■ SUPPLIED DATA
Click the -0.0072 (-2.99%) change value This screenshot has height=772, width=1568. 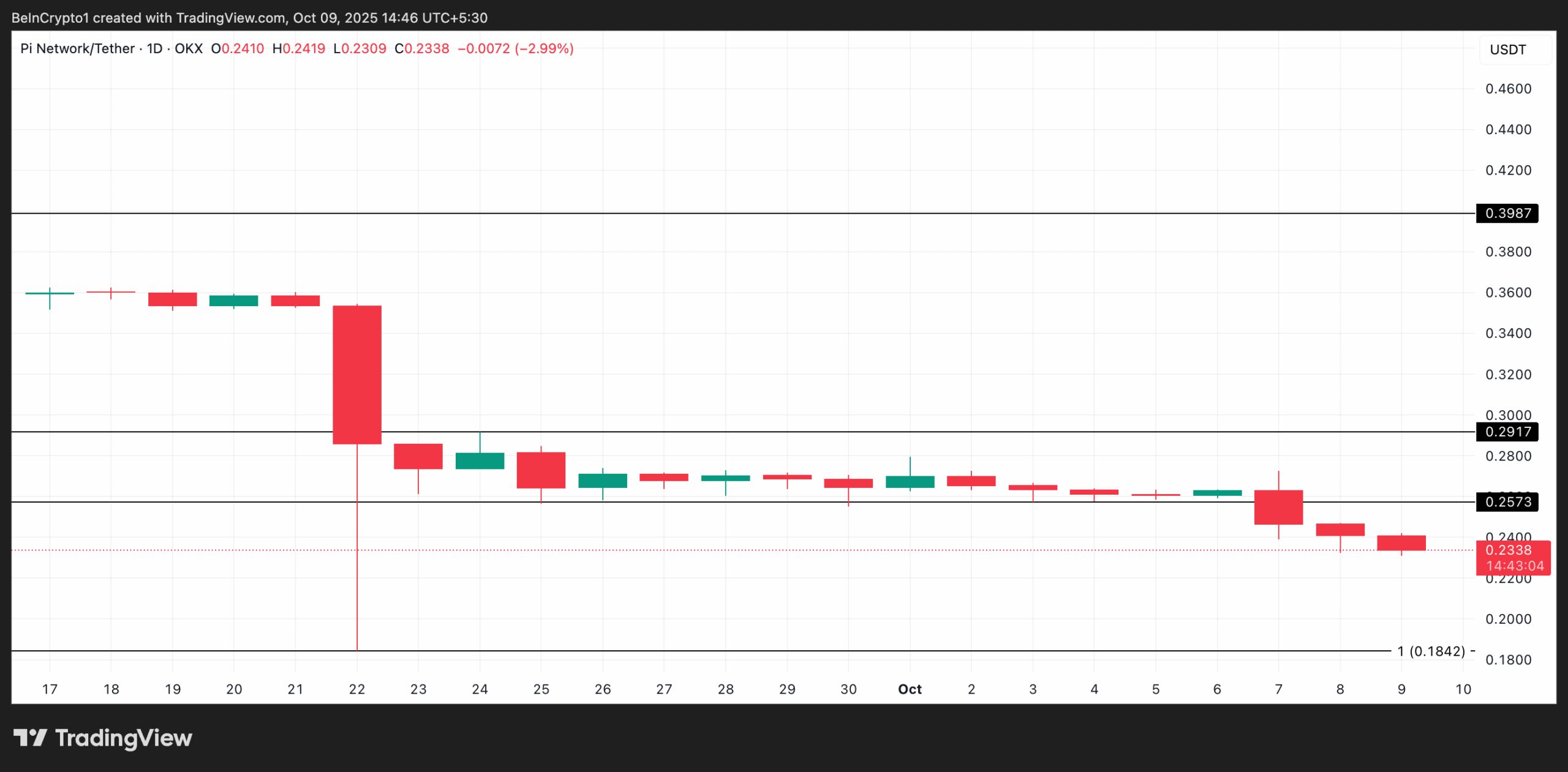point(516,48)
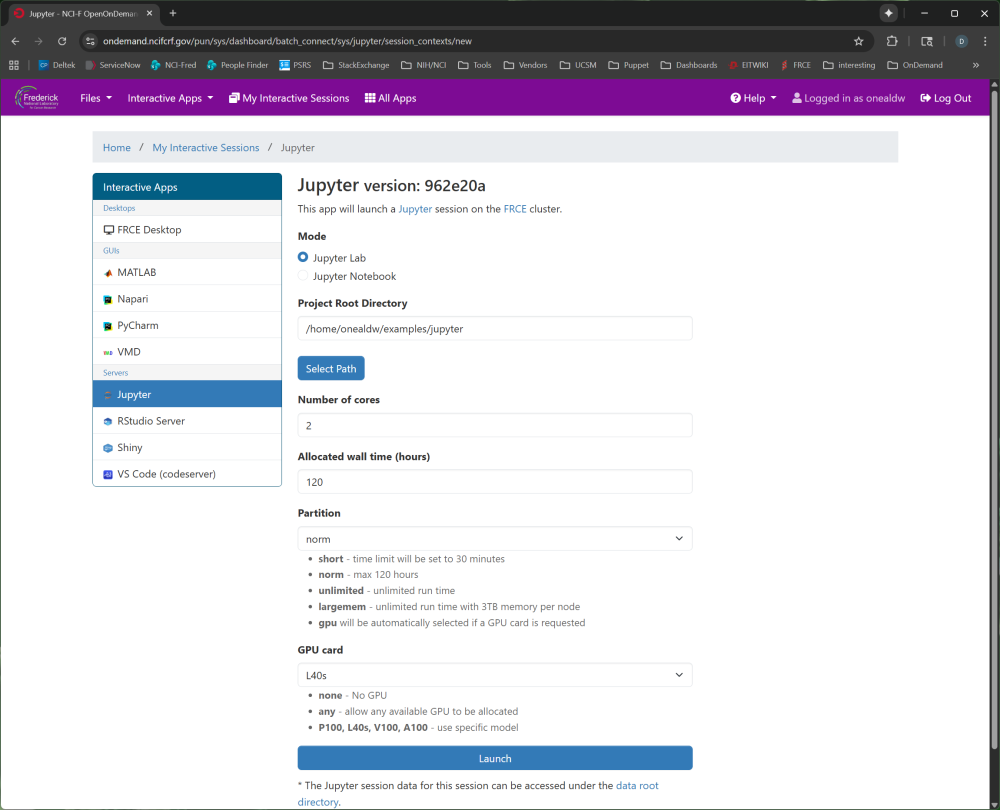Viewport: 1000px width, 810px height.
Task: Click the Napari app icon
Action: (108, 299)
--
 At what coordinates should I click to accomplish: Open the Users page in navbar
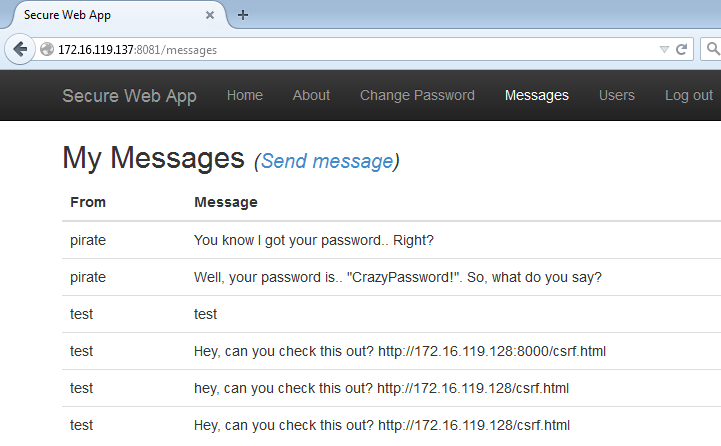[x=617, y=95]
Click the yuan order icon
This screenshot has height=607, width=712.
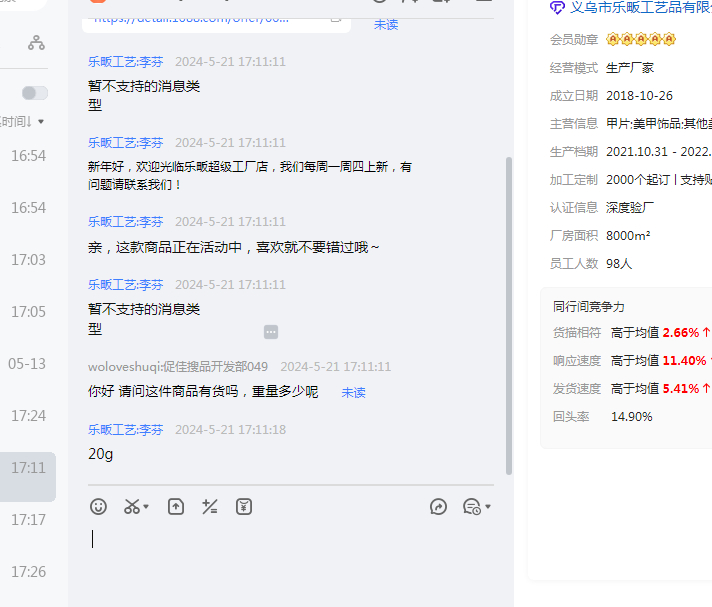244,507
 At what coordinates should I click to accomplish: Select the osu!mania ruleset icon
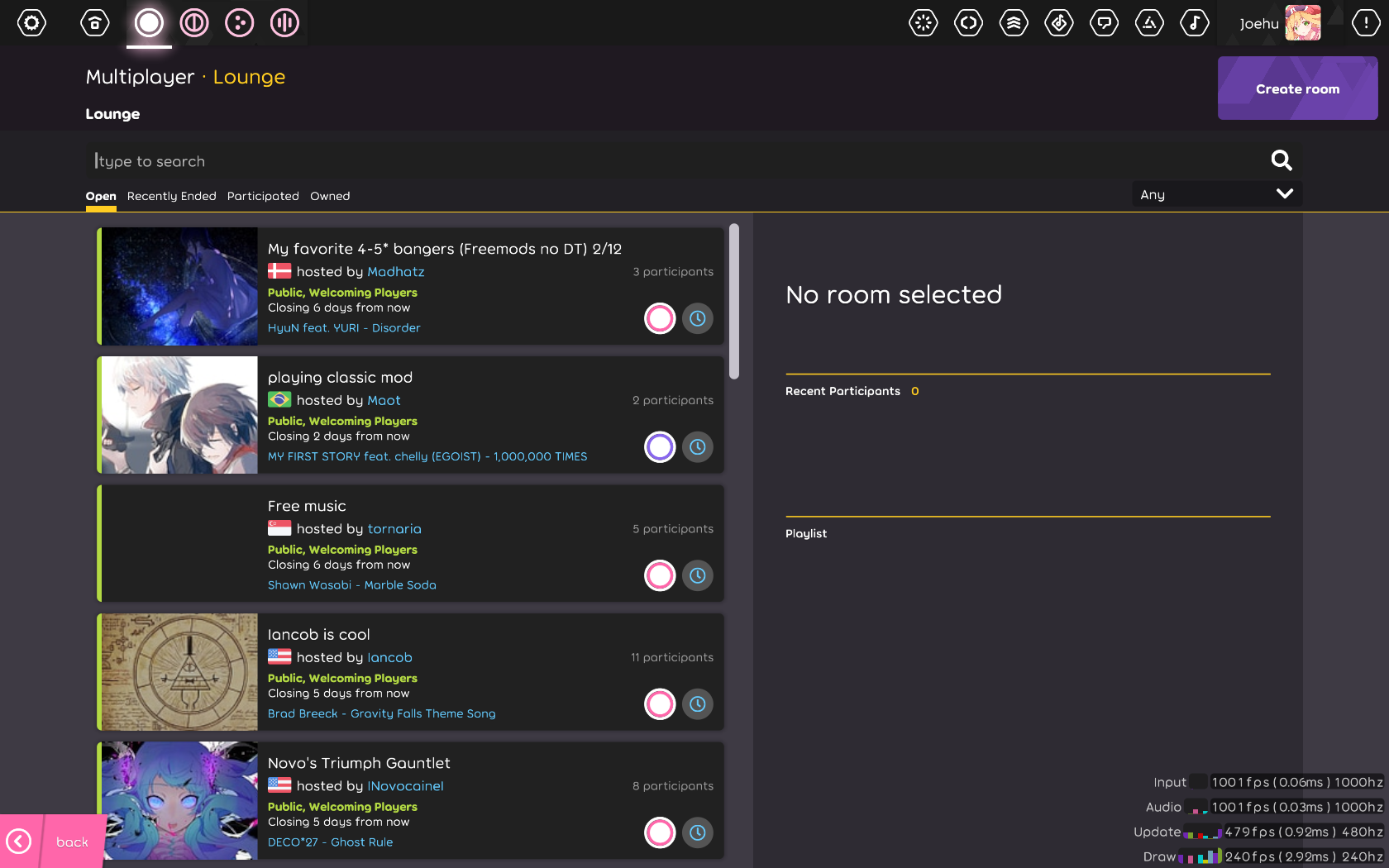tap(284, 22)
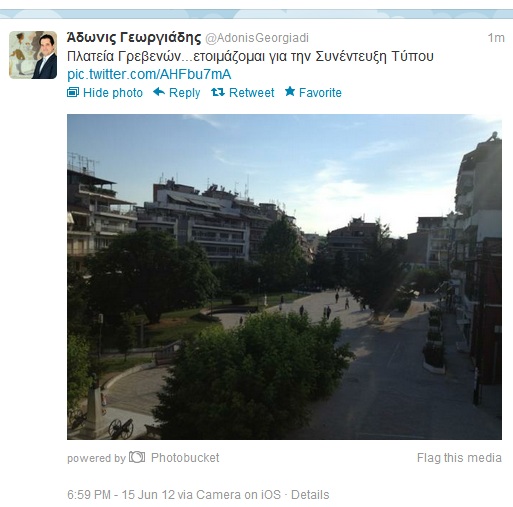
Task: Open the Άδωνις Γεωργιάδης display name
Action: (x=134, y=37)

■ PROBLEM DETAILS
Write out the material word for word, starting at the line containing "Click the yuan order icon" and ending at the line containing "Action: (x=134, y=37)", including both. Leave the pictures out of your answer.

■ TASK SOLUTION
Click the yuan order icon
This screenshot has height=607, width=712.
244,507
 At what coordinates should I click to accomplish: Select the osu!mania ruleset icon
tap(284, 22)
Task: Open the Άδωνις Γεωργιάδης display name
Action: (x=134, y=37)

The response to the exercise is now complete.